The pioneering industrial designer passed away last weekend at the age of 69.
Moggridge invented the notion of (and coined the term) interaction design—the idea that software and hardware and other products should be designed to satisfy people’s needs and desires.
He also co-founded the renowned interactive design firm IDEO, which continues to champion human-centered design. “If there’s a simple, easy principle that binds everything together,” Moggridge says, “it’s probably about starting with the people.”
Background
In 1979, Moggridge began designing the Grid Compass for a startup firm called Grid Systems. It is widely considered to be the first real laptop.

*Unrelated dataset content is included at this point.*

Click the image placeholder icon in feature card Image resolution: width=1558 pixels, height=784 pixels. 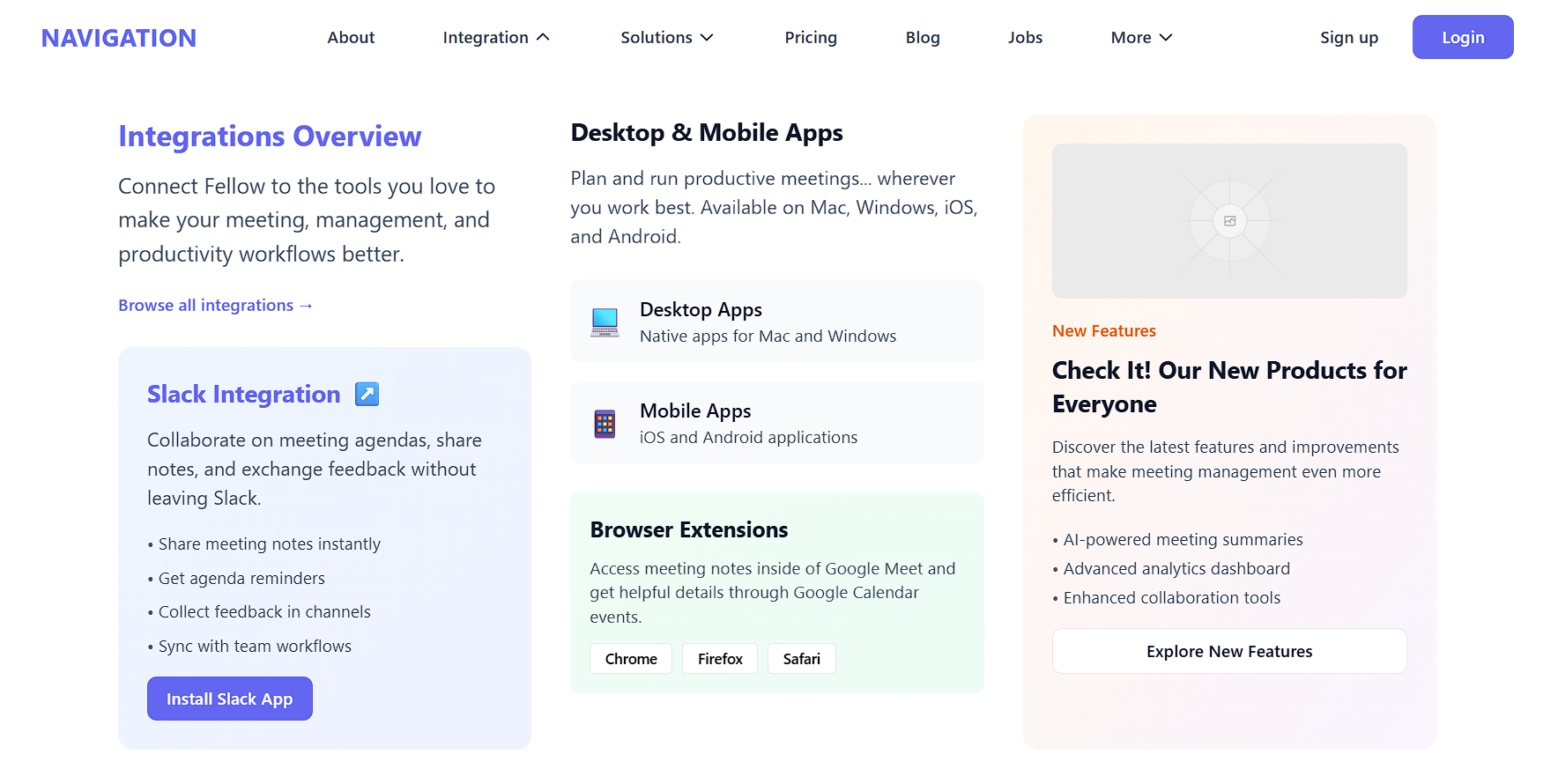1229,221

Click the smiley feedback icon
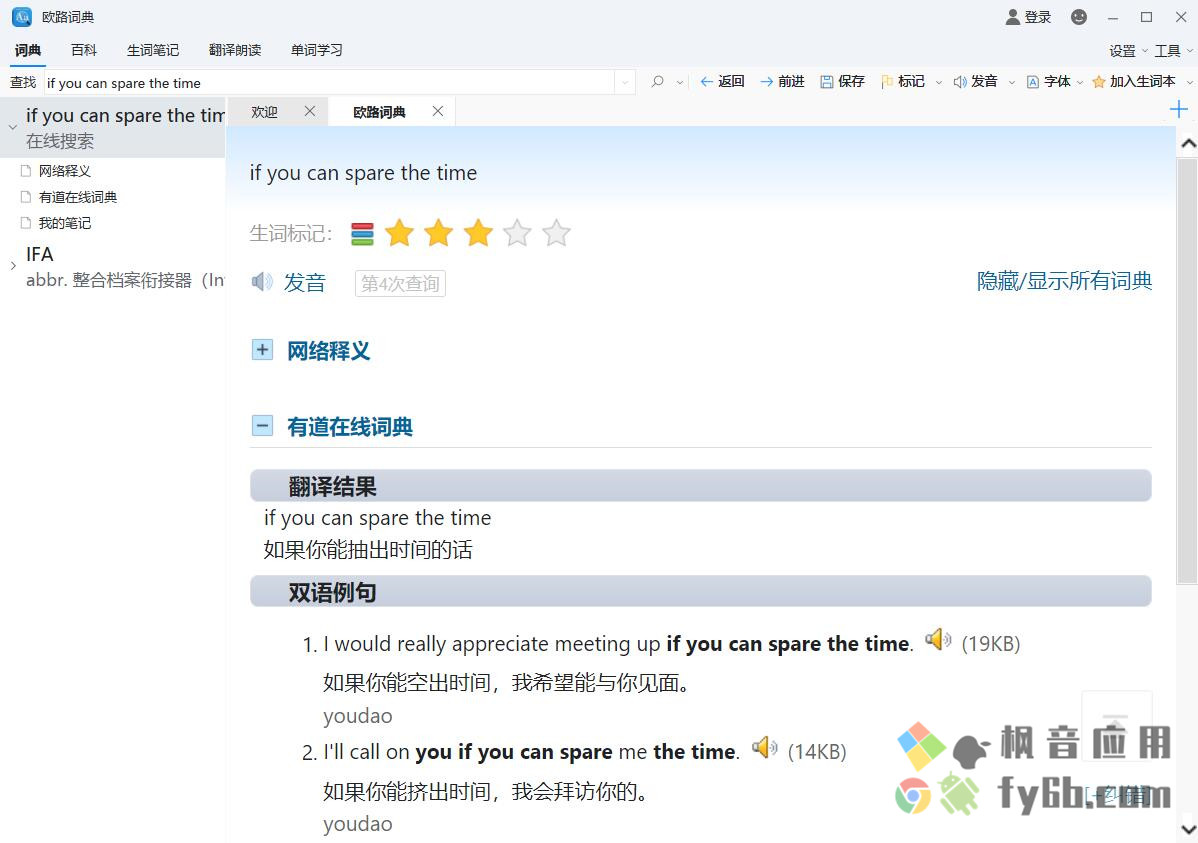pyautogui.click(x=1079, y=17)
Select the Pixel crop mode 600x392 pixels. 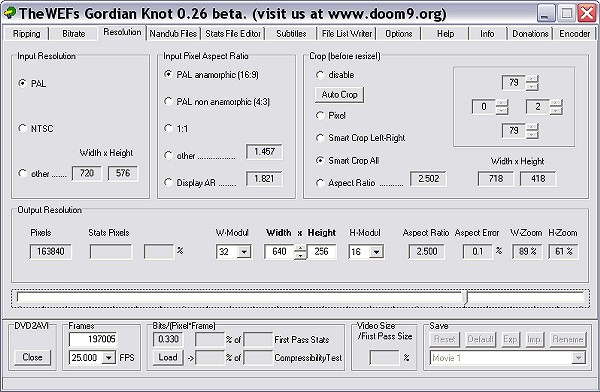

Early “portable” computers were 26-pound sewing machine-sized beasts. The Grid Compass, however, was truly a breakthrough in mobile computing, with a 12-pound weight and unique fold-over display that made the device more compact. NASA and the military were the primary users of these $8,150 laptops. (With its magnesium case, the durable Grid Compass even made it into space!)
Awards
Moggridge won the United Kingdom’s oldest design award, the Prince Philip Designers Prize, in 2010 for the Grid Compass. He was also named a Royal Designer for Industry and won the 2009 Cooper-Hewitt National Design Award for Lifetime Achievement.
From 2010 until his death from cancer on September 8, 2012, the British designer was the director of the Smithsonian’s Cooper-Hewitt National Design Museum. The museum says Moggridge “enhanced its profile as one of the world’s leading authorities on the role of design in everyday life and develop and present exhibitions—both real and virtual.”
Described as tenacious, open, and empathetic by those who knew him, Bill Moggridge will long be remembered as a trailblazing designer and the father of the modern laptop.